* Input *
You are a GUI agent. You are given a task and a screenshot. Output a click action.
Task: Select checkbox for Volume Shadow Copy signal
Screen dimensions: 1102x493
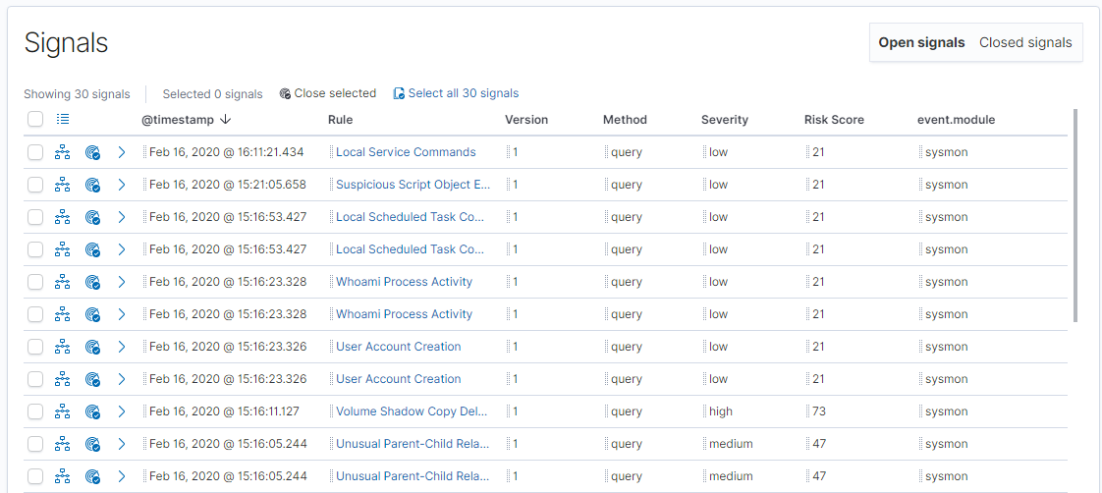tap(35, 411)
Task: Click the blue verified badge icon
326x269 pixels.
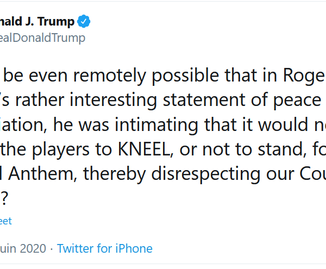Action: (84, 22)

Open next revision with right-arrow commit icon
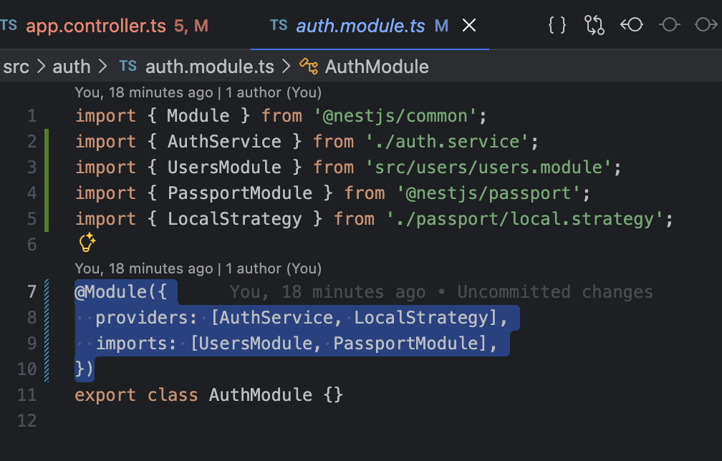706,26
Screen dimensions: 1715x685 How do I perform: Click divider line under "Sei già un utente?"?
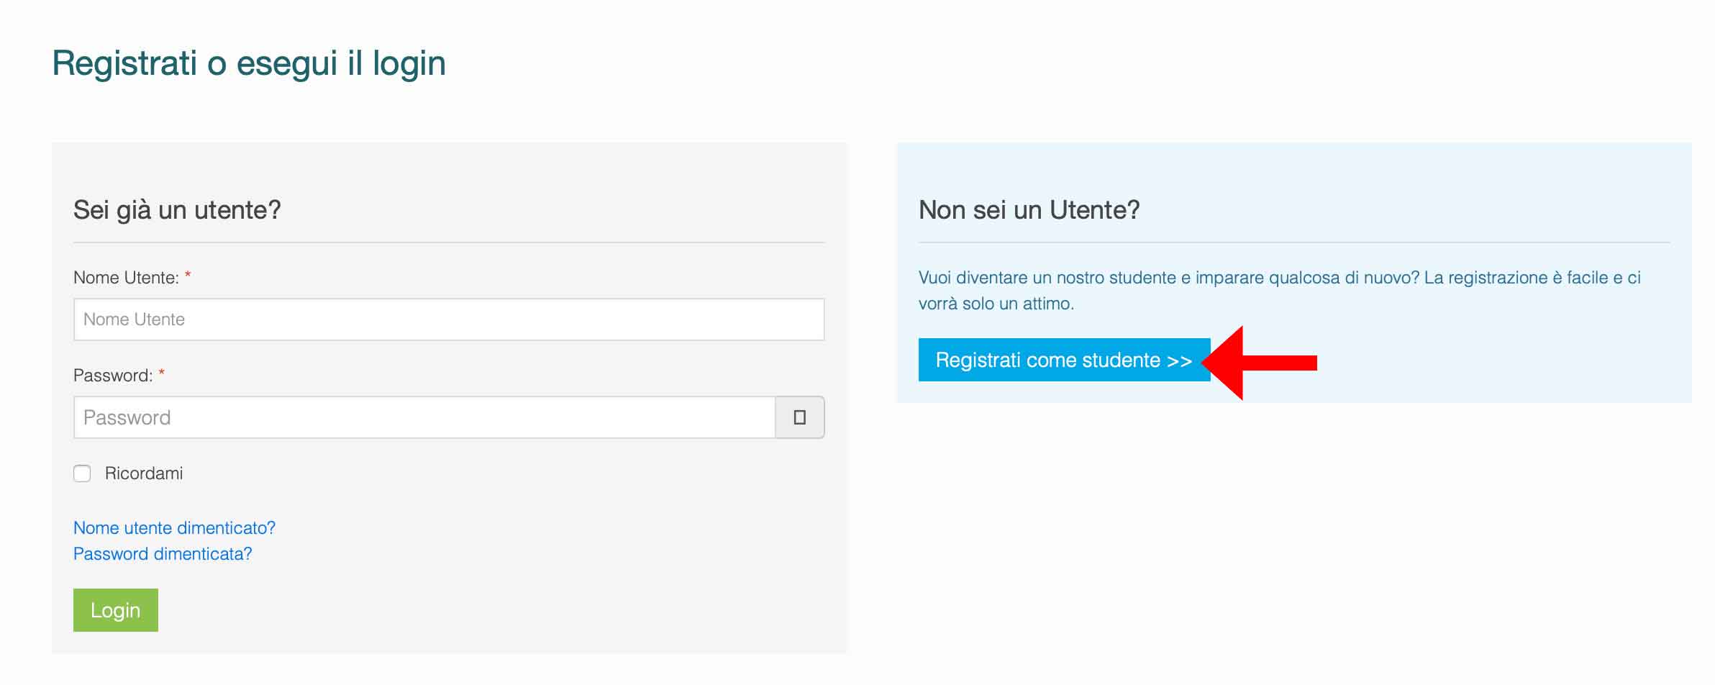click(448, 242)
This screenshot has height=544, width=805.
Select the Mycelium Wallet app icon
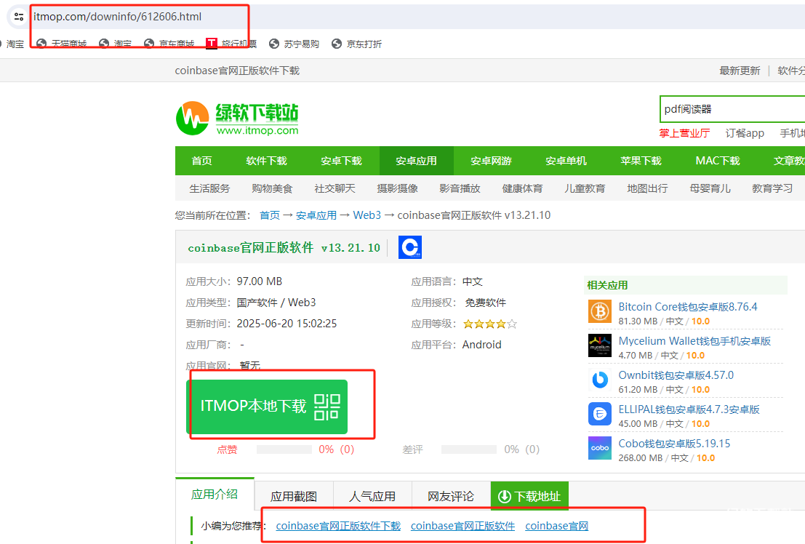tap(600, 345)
--
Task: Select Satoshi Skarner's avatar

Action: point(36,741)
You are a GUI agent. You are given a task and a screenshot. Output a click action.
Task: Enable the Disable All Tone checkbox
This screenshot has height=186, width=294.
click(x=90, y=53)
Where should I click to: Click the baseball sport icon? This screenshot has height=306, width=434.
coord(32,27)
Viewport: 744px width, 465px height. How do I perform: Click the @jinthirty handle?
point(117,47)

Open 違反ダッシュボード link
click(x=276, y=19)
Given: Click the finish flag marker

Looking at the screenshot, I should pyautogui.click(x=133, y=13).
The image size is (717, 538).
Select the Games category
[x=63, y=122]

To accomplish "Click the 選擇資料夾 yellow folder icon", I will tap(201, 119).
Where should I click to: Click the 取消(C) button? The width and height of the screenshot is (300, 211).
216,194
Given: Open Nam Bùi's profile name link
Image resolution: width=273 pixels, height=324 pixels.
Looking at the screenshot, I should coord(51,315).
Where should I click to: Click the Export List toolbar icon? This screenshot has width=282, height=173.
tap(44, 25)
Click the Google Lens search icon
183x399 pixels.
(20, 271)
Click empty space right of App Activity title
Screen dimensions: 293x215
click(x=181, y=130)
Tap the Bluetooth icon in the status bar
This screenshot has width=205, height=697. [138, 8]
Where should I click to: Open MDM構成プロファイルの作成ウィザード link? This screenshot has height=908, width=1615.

* What needs to be done *
Pick out the lines above that hold the string "checkbox" and show them.

* Exercise output *
Task: Select checkbox for Volume Shadow Copy signal
Task: Enable the Disable All Tone checkbox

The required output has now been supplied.